Senator Collins, Chairman of the U.S. Senate’s Aging Committee, visits Penn’s Center for Neurodegenerative Disease Research

On Tuesday, October 11, 2016, Senator Susan Collins, the United States Senator for Maine and the Chair of the Senate Aging Committee, stopped by the University of Pennsylvania to visit the Center for Neurodegenerative Disease Research (CNDR).

During her private tour of the CNDR lab, led by CNDR Director, Virginia M.-Y. Lee, PhD, MBA, and Co-director, John Q. Trojanowski, MD, PhD, Sen. Collins was given the opportunity to examine frozen brain slices to compare the physical differences between a normal brain and an Alzheimer’s brain – the Alzheimer’s brain being significantly smaller in size. Drs. Lee and Trojanowski also showed Sen. Collins brain scans and images under the microscope to show the appearance of plaques, tangles, and Lewy bodies, all of which are key evidence of neurodegenerative disease.
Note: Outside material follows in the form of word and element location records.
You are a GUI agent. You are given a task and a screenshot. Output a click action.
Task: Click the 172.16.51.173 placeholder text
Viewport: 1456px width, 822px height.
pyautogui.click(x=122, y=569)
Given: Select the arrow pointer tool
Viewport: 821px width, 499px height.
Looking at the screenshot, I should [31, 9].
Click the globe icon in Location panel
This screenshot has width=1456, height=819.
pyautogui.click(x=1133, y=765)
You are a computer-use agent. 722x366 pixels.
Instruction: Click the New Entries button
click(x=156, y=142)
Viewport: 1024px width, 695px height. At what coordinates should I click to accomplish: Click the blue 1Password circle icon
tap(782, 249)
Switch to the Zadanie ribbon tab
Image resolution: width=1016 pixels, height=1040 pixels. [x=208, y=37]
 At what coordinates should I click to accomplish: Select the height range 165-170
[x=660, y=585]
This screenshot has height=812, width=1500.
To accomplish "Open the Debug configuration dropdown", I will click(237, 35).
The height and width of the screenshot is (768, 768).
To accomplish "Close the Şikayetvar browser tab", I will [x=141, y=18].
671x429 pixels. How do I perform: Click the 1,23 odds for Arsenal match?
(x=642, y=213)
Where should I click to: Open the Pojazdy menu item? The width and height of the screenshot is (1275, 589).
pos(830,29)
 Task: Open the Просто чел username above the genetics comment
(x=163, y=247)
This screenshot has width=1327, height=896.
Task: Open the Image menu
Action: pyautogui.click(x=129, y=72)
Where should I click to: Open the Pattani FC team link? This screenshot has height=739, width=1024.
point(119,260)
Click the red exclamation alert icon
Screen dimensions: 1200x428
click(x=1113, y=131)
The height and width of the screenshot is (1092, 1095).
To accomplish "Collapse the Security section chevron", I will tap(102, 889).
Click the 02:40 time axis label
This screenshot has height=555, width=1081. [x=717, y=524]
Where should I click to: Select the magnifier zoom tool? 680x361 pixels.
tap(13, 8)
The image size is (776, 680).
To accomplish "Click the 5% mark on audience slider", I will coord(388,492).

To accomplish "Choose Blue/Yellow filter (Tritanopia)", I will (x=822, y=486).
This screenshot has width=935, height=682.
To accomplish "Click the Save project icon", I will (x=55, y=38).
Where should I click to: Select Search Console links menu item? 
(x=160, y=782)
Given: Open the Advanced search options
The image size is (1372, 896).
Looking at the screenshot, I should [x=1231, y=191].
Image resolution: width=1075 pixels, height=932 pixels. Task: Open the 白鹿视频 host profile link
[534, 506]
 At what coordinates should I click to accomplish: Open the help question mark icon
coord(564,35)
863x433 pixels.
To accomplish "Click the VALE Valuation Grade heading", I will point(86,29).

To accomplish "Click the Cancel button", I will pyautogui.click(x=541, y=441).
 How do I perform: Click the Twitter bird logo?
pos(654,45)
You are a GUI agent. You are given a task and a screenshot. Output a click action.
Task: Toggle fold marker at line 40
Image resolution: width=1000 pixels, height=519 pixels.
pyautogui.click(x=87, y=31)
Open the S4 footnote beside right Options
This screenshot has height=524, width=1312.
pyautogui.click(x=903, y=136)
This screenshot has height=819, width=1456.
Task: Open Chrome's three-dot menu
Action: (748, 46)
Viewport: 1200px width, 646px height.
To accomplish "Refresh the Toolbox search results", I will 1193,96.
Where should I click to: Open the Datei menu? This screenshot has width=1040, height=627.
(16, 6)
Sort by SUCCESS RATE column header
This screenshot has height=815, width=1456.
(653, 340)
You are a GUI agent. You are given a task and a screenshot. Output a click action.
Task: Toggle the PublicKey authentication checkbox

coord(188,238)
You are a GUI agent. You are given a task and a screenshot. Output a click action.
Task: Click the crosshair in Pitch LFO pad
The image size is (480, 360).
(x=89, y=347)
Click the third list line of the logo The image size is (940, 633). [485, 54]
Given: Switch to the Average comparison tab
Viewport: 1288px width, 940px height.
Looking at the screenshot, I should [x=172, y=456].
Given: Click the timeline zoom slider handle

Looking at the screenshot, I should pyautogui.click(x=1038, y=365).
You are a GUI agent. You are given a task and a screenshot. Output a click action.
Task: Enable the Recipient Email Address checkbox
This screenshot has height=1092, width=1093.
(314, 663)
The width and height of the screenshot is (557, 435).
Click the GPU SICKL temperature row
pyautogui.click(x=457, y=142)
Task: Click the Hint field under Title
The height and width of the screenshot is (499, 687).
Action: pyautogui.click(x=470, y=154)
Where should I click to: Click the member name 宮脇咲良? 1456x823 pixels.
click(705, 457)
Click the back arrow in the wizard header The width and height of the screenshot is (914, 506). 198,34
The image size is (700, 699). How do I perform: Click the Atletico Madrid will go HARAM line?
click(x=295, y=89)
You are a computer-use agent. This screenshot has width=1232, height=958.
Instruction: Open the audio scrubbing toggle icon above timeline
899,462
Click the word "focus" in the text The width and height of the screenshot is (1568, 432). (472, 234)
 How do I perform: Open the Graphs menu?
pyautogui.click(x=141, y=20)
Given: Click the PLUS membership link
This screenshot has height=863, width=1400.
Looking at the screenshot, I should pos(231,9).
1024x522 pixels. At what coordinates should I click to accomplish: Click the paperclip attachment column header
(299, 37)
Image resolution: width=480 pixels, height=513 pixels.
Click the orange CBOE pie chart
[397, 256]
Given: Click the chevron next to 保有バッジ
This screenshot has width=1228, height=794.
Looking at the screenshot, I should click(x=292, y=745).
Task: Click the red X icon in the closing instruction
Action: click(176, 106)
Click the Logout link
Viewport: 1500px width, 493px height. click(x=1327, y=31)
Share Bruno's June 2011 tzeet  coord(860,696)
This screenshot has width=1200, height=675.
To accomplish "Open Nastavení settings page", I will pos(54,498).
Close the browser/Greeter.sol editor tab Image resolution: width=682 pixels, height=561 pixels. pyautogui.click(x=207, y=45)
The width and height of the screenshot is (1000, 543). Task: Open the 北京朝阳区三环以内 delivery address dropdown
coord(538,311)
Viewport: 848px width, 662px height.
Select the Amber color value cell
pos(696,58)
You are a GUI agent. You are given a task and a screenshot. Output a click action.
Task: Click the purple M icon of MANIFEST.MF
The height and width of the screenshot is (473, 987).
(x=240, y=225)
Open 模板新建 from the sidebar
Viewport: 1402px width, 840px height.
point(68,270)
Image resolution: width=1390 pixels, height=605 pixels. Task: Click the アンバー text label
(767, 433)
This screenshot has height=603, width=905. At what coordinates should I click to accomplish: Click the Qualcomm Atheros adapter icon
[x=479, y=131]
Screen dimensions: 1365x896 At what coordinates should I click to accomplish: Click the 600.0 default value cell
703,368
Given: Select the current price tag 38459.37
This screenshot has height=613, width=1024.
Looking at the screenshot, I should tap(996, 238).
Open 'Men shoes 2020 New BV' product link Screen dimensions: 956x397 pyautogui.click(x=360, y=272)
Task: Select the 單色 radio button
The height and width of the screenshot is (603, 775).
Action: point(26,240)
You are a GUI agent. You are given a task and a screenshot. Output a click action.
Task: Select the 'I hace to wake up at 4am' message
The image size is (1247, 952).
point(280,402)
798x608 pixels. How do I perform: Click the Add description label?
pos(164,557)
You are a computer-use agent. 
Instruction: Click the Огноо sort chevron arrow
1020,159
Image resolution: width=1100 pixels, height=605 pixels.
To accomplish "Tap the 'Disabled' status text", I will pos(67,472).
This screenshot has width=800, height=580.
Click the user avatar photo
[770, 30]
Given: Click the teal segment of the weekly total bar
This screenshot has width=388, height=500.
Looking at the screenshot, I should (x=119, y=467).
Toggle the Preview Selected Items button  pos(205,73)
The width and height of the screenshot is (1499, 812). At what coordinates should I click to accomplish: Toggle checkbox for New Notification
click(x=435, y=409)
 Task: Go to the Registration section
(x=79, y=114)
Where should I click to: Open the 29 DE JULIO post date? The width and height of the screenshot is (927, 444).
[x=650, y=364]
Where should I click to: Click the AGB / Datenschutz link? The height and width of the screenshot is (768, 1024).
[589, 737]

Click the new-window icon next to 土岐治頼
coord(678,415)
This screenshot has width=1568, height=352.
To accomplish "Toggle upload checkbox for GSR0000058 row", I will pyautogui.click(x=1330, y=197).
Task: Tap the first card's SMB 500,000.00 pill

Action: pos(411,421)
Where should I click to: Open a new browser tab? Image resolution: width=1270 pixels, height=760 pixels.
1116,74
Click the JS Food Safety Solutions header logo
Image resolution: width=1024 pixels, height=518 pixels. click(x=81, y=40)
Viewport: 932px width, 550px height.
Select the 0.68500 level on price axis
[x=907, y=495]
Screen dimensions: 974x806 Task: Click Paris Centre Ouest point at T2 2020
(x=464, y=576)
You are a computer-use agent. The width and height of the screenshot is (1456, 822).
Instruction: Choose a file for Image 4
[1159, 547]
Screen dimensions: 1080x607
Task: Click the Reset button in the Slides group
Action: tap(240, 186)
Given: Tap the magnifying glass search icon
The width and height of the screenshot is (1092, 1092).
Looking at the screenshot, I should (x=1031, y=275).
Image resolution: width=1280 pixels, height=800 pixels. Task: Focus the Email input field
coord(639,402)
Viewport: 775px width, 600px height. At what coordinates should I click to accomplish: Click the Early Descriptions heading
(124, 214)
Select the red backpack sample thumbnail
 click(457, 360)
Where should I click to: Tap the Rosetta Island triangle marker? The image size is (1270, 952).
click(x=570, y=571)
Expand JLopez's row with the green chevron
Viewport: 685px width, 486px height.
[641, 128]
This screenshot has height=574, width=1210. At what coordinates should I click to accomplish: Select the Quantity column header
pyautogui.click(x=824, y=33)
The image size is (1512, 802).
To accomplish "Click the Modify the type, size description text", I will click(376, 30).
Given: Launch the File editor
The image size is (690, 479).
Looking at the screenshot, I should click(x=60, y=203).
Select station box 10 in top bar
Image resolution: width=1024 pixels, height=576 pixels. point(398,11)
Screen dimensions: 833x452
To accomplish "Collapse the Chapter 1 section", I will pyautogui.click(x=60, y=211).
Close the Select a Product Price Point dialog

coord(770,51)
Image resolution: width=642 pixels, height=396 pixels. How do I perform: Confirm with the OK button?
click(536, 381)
Following the tour, Sen. Collins sat down to talk with Drs. Lee and Trojanowski, Perry Clark, Institute on Aging External Advisory Board Chair and avid Alzheimer’s advocate, and his wife Elaine, and Kathy Jedrziewski, PhD, Deputy Director of the Institute on Aging. Senator Collins, who also serves as Co-Chair of the Congressional Alzheimer’s Task Force, had several questions about the research taking place not only here at Penn, but throughout the field of aging-related neurodegeneration in general. They discussed topics ranging from genetics to potential therapies to the growing need for additional funding.

“As the founder and Co-chair of the Senate Alzheimer’ssencollins-quote Task Force, working to increase federal funding to fight Alzheimer’s has long been one of my top priorities. Approximately 5.4 million Americans are living with Alzheimer’s disease today, and that number is soaring as our overall population grows older and lives longer,” explained Senator Collins.

“In addition to the human toll, Alzheimer’s costs the U.S. an estimated $236 billion a year, including $160 billion in costs to Medicare and Medicaid. With adequate funding to support the exciting research underway, we can achieve a world where Alzheimer’s can be treated effectively, cured, or prevented.”

Sen. Collins was especially intrigued with the level of collaboration in which Penn partakes with other research centers across the country. She thanked the group not only for their work in research, but also for their advocacy, saying it makes her very hopeful and excited for future advances in the field. “This is one of the most extensive and impressive briefings I’ve had,” she said.